BEGIN Data shown

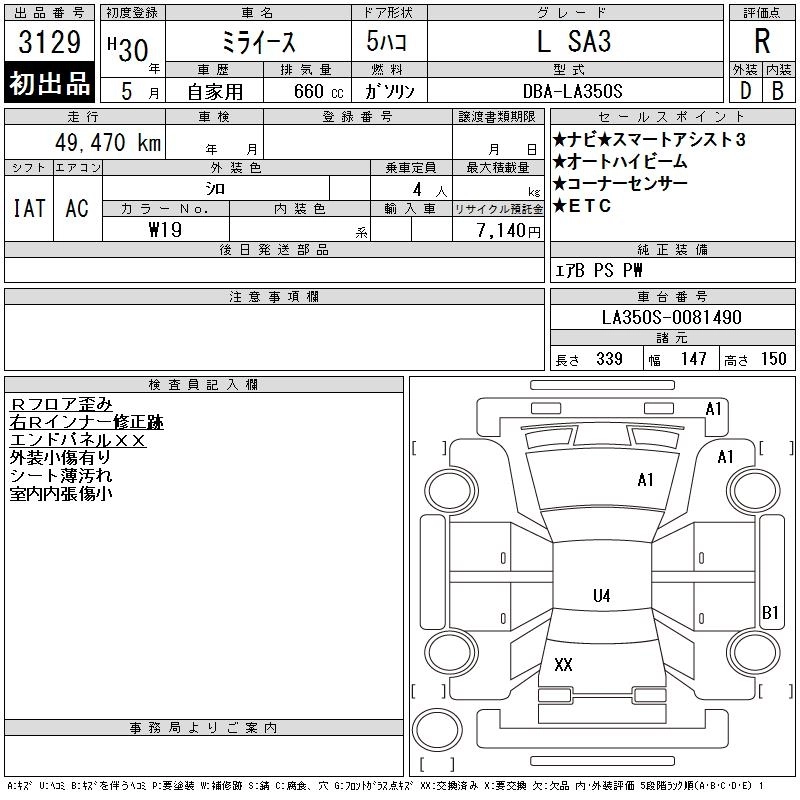
Task: Click the black 初出品 first-listing badge
Action: [x=50, y=84]
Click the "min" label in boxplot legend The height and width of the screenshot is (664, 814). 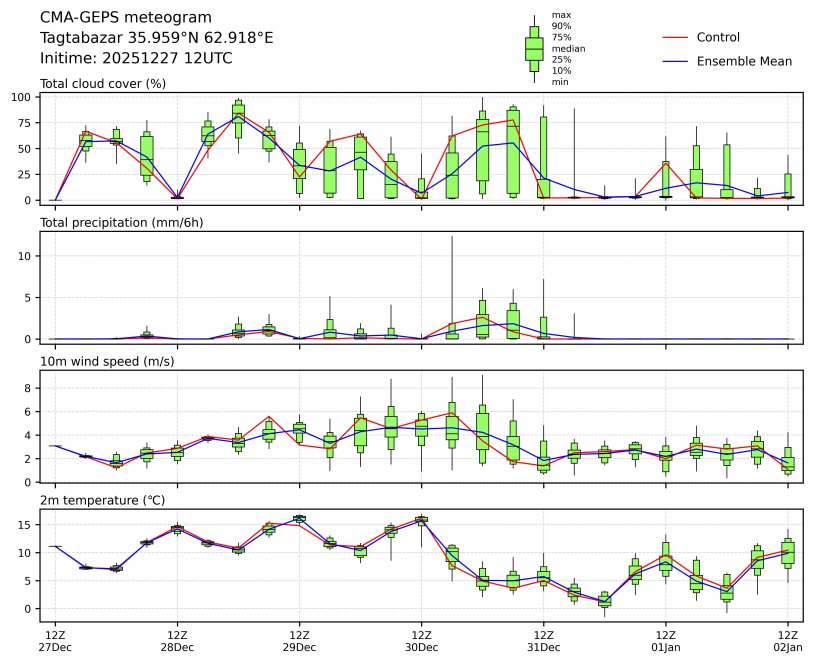pos(560,82)
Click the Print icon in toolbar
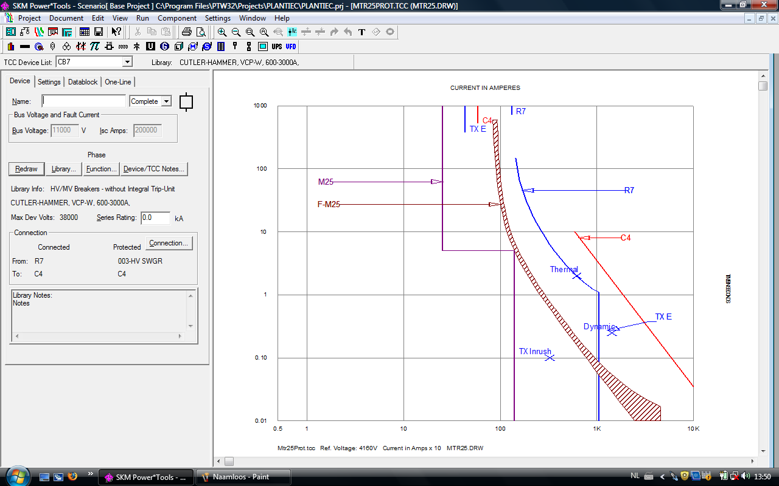The width and height of the screenshot is (779, 486). click(x=186, y=32)
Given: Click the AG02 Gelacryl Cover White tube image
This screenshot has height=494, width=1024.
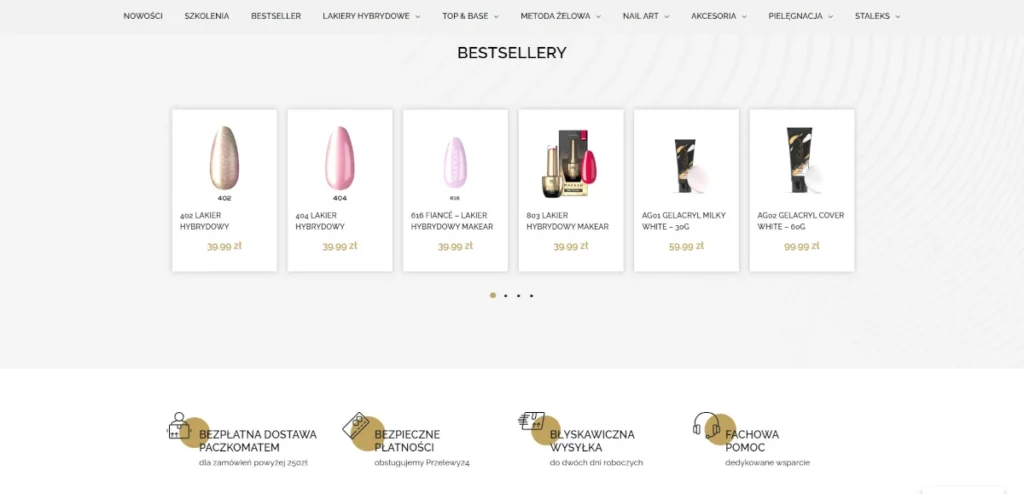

END Data shown

Locate "Given: Click the" in the entries above. Copy, exactly and only, the lines from that line to the end, leaving out the pictures.

Given: Click the AG02 Gelacryl Cover White tube image
This screenshot has height=494, width=1024.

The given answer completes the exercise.